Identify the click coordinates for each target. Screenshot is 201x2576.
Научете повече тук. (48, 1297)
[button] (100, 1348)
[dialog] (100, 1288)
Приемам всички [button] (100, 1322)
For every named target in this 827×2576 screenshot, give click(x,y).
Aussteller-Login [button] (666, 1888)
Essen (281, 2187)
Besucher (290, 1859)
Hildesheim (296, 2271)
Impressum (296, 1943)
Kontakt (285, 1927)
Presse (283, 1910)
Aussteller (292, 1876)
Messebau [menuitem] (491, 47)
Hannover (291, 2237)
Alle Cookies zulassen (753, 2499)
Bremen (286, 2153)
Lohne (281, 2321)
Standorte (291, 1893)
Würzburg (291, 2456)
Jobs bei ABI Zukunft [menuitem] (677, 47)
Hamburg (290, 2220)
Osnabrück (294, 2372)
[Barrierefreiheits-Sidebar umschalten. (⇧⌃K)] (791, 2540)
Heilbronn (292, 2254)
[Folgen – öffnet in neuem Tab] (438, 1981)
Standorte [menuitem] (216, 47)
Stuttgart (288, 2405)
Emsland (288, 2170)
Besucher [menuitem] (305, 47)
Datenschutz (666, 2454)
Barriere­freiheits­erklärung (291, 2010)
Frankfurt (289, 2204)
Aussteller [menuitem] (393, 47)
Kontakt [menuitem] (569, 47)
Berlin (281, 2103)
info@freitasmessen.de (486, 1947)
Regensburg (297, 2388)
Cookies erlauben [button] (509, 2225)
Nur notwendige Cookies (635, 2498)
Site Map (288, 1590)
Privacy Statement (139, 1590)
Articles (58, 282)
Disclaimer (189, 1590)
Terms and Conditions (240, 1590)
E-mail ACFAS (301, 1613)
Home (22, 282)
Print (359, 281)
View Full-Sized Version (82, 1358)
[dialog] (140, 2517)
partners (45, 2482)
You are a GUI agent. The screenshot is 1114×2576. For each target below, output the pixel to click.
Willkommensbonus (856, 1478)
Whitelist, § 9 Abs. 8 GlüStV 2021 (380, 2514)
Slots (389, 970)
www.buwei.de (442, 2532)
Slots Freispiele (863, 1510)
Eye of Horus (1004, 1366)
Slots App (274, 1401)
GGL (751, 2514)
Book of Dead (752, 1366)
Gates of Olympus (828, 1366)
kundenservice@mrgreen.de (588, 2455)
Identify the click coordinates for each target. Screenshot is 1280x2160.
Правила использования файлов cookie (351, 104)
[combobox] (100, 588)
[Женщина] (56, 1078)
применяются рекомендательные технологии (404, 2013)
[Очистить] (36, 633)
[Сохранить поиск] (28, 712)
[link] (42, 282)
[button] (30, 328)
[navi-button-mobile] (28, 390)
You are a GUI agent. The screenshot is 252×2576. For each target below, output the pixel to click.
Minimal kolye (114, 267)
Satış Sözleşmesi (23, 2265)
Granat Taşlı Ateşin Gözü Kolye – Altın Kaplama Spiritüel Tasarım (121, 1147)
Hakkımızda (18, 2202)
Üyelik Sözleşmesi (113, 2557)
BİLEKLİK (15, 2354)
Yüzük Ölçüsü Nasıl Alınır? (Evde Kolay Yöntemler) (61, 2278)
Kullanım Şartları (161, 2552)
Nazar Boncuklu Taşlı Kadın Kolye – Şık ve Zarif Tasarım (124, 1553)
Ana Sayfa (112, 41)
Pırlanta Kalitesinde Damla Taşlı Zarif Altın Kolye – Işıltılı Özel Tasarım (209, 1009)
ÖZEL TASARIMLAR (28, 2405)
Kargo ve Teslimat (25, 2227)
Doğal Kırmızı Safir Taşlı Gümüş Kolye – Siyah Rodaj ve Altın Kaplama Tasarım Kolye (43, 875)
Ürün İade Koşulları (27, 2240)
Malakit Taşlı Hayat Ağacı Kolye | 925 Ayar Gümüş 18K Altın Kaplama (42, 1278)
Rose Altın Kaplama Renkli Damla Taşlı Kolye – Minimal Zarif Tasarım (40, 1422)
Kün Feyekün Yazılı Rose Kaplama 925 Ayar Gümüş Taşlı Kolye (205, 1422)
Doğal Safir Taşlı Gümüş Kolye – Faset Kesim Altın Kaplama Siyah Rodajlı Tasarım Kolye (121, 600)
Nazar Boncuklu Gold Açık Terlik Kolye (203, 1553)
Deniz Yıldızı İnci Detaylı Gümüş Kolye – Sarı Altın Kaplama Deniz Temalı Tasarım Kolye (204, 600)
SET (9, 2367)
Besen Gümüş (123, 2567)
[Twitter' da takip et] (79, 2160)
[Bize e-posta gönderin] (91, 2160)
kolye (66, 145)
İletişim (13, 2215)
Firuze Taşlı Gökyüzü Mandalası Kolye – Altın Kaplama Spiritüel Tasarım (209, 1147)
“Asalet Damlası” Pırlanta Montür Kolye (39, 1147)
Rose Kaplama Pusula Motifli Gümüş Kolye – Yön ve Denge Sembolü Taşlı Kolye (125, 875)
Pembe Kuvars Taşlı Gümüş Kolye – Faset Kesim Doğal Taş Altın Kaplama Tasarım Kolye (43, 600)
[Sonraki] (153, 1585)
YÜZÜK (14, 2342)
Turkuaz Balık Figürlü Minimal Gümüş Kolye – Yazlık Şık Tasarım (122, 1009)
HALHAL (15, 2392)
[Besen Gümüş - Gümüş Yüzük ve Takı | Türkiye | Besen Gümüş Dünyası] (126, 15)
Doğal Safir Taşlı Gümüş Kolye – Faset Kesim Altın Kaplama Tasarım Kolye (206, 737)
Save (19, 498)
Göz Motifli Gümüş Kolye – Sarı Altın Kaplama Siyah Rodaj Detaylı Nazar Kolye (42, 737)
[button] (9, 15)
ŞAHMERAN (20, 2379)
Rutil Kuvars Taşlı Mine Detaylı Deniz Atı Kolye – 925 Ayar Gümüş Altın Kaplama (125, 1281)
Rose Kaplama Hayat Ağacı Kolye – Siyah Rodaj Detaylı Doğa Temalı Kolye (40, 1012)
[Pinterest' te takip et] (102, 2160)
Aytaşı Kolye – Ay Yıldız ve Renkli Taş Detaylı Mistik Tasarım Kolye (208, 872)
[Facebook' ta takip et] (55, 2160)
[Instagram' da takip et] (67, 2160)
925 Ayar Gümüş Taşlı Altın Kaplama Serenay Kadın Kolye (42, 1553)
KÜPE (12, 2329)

- WHAT IS NEEDED -
Exactly the lines from the one containing "925 Ayar Gümüş Taşlı Altın" to the final line of the data, both included, should be printed, and nothing more.

- REPLY -
925 Ayar Gümüş Taşlı Altın Kaplama Serenay Kadın Kolye (42, 1553)
KÜPE (12, 2329)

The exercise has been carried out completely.